Çocukları hapsetmek...

Çocuk hakları savunucusu Avukat Seda Akço ile Türkiye'de çocukların hapsedilmesine olanak sağlayan yargı düzenini, uluslararası mevzuatı ve yapılması gerekenleri konuştuk.

Google Haberlere Abone ol

Zafer Kıraç* [email protected]

‘Çocuk adalet sistemine dair ilkelerin iyi işleyebilmesi, yani çocuğun yararını koruyacak ve çocuk için güvenli bir çevre oluşturacak biçimde işleyebilmesi için çocuk koruma sisteminin güçlü olması gerekir.’

Türkiye de çocukların hapsedilmesi çocuk hakları açısından sorunlu bir yerde durmaya devam ediyor. Şu anda uygulanmakta olan ve sağlıklı işlemeyen hatta çocuklara zarar veren bir sistem var. Oysa bunun yerine geçebilecek pek çok öneri ve iyi uygulama örnekleri mevcut. İşin kötü tarafı ortada bir sorun yokmuş ve her şey yolunda gidiyormuş gibi davranan sorumlular ile bir tartışma bile yürütülemiyor.
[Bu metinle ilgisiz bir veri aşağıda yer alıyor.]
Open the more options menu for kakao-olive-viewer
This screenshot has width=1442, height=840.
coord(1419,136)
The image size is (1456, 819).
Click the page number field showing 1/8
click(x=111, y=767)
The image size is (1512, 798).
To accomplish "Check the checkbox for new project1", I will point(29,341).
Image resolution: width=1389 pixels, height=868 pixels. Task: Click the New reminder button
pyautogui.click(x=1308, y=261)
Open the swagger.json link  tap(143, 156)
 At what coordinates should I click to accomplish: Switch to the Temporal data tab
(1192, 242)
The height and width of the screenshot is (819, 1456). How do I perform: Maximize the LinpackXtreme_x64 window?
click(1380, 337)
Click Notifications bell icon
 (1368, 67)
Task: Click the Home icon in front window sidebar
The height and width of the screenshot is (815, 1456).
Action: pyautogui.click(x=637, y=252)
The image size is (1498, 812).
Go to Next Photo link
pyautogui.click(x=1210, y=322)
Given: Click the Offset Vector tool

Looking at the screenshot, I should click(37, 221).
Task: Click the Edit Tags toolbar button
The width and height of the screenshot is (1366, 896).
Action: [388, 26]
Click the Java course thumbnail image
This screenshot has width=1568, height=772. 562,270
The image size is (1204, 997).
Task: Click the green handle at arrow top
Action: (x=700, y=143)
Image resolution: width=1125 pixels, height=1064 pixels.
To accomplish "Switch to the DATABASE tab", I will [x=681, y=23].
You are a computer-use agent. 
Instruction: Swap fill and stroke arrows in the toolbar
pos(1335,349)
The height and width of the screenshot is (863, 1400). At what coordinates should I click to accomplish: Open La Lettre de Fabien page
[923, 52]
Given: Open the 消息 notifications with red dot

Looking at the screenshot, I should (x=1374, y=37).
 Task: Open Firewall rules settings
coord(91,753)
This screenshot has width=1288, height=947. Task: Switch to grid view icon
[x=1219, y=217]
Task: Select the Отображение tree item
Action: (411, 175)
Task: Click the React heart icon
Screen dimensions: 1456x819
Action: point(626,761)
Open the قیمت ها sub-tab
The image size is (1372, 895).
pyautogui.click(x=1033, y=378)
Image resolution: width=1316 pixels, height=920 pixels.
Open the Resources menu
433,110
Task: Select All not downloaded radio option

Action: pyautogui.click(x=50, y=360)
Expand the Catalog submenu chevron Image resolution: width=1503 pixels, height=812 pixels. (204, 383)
Bu alanda çaba sarf eden akıl yürüten insanlar var, hukukçular, insan hakları savunucuları, çocuk hakları savunucuları ve sivil toplum örgütleri var. Çocuk hakları savunucusu Avukat Seda Akço ile çocuklar ve hapsedilmeyi konuştuk.

Özgürlüğü kısıtlayıcı tedbir ve cezalara son çare olarak başvurulması ilkesinin çocuklar bakımından uygulanmasının önündeki engel nedir?

Seda Akço

Çocukların özgürlüklerinin kısıtlanmasının son çare olması ve mümkün olan en kısa süre ile sınırlı olması ilkesini, BM Çocuk Haklarına Dair Sözleşmesi’nin, ceza hukukunun çocuklara uygulanması konusunda getirdiği temel prensiplerden ikincisi olarak kabul edebiliriz. İlki mümkün olduğunca çocukları ceza adalet sistemi içerisine sokmayın. İkincisi de eğer sokmak zorunda kaldıysanız, özgürlüklerini kısıtlayıcı tedbir ve cezalara başvurmayın.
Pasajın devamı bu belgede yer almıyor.